La Universidad de los Mártires del Congo establece el Centro Africano para la Paz, la Mediación y la Diplomacia (CAPMD-UNIM).
Según el investigador Destin Byandike, especialista en negociación internacional y nuevo corresponsal de spazio + spadoni, el diagnóstico es evidente: tras décadas de conflictos en el este del país, faltan mecanismos de prevención nacidos desde el interior.
El CAPMD se postula como una forma de “diplomacia universitaria”, fundamentada en cuatro pilares: ESCUCHAR, DIALOGAR, RECONCILIAR, RESOLVER.
El objetivo consiste en formar mediadores congoleños, desarrollar líneas de investigación y acompañar a las comunidades en el territorio.
Bajo la dirección del profesor y general Alain Alisa Job Sambokera, el CAPMD invita a investigadores, responsables de toma de decisiones y socios a sumarse y hacer suya esta iniciativa.
Señor Destin Byandike, ¿Cuál es la realidad que impulsó a la UNIM a crear este centro?
La constatación surge prioritariamente de la investigación. Durante la formación en la Escuela de Diplomacia, Negociación y Mediación de la UNIM, los hallazgos de nuestros estudios evidenciaron una necesidad clara: urge un centro africano especializado en el diálogo por la paz, la resolución de conflictos y la cooperación regional e internacional para la seguridad integral en África.
La RDC, particularmente en su región oriental, sufre ciclos de violencia desde hace décadas. A pesar de las intervenciones internacionales, escasean mecanismos preventivos surgidos de las propias comunidades.

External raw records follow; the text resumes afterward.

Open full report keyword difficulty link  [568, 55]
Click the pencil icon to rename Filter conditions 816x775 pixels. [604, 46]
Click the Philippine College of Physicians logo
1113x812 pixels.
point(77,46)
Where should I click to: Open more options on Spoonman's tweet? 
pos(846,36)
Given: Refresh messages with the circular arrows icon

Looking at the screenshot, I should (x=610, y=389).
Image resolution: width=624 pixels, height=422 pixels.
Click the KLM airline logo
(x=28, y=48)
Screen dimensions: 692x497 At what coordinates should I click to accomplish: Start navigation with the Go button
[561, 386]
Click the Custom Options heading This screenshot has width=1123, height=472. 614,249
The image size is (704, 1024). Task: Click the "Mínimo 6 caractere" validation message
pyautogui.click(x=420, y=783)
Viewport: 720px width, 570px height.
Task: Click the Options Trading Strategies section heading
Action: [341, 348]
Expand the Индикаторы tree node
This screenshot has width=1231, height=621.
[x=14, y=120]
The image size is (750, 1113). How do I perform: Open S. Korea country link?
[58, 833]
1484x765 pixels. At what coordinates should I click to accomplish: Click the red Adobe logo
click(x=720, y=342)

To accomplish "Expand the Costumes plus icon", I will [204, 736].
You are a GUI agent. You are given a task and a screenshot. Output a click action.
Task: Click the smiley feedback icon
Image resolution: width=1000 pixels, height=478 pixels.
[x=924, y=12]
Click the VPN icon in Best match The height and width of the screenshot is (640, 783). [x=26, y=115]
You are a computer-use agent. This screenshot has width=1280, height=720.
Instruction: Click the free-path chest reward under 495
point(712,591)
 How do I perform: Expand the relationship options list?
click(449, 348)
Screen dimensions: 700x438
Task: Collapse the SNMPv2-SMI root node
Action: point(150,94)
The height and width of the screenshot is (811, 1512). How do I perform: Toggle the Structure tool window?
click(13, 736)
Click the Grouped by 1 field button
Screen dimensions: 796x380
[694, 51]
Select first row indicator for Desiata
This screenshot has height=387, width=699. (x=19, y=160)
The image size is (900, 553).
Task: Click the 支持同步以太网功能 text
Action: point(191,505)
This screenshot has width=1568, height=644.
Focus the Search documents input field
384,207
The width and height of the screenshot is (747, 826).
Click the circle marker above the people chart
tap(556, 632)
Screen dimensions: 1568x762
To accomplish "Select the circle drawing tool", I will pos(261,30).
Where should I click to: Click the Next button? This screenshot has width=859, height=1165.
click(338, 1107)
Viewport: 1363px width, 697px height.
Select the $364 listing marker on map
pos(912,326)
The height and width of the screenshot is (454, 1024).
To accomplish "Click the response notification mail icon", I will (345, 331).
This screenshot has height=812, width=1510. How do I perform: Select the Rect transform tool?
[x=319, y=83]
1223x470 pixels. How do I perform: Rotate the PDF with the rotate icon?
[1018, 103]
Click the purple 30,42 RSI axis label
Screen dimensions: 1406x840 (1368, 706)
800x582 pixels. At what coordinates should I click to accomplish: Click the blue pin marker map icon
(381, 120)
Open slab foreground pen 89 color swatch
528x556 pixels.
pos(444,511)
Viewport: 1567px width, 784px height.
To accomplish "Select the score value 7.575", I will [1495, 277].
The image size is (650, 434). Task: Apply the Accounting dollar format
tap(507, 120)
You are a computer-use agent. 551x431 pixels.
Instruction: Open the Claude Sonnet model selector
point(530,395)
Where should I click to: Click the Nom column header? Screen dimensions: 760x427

En la UNIM concluimos que era momento de que la universidad congoleña aportase respuestas científicas y prácticas para su propia sociedad. Así nace el CAPMD-UNIM.
¿En qué se diferencia su enfoque?
Nuestro lema lo sintetiza: ESCUCHAR, DIALOGAR, RECONCILIAR, RESOLVER.
No pretendemos imponer la paz desde arriba. Buscamos primero atender las causas estructurales del conflicto, acercar a los grupos sociales y propiciar consensos locales.
El CAPMD aspira a capacitar a mediadores congoleños, generar conocimiento riguroso sobre la paz en la RDC e intervenir sobre el terreno. Es una diplomacia con raíz universitaria.
¿Por qué poner el foco en el este de la RDC?
Porque es donde el dolor resulta más severo en la actualidad: desplazamientos forzosos masivos y ruptura de la cohesión comunitaria.
Sin embargo, nuestra proyección abarca el ámbito nacional y continental. Si logramos afianzar la estabilidad en el Este mediante el diálogo, brindaremos un modelo aplicable a toda África.
¿Qué papel desempeñan Europa y los socios internacionales?
La implicación de los colaboradores externos es fundamental, aunque debe mantenerse como apoyo. Requerimos alianzas técnicas y financieras para la capacitación y la investigación. El CAPMD proyecta formalizar acuerdos de cooperación para el período 2026-2027.
Con todo, el liderazgo debe ser genuinamente congoleño y africano. Europa puede contribuir a financiar la generación de conocimiento, no a sustituirla.
¿Mantiene el optimismo sobre la paz en la RDC?
Como investigador, soy realista. Pero también soy congoleño. Y tengo la certeza de que mientras apostemos por el diálogo frente a las armas, habrá esperanza. Ese es nuestro compromiso.
«En el corazón de los conflictos, elegimos el diálogo; frente a las divisiones, construimos la paz».
Deseo además reconocer el esfuerzo y la visión del profesor y general Alain Alisa Job Sambokera, cuyo liderazgo ha hecho realidad este proyecto en la UNIM.
«La paz no se decreta. Se construye, escuchando ante todo a quienes sufren».
Hago por tanto un llamamiento a investigadores, diplomáticos, dirigentes y especialistas africanos para que respalden esta iniciativa, la cual aportará una respuesta adaptada y transformadora para la República Democrática del Congo.